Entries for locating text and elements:
▶

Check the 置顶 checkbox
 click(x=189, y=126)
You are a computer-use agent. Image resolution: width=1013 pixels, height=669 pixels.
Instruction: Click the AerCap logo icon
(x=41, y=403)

◀

## WHAT THE TASK ASKS
Copy every row above word for word, keeping each one unchanged.

## WORKED SOLUTION
Check the 置顶 checkbox
 click(x=189, y=126)
You are a computer-use agent. Image resolution: width=1013 pixels, height=669 pixels.
Instruction: Click the AerCap logo icon
(x=41, y=403)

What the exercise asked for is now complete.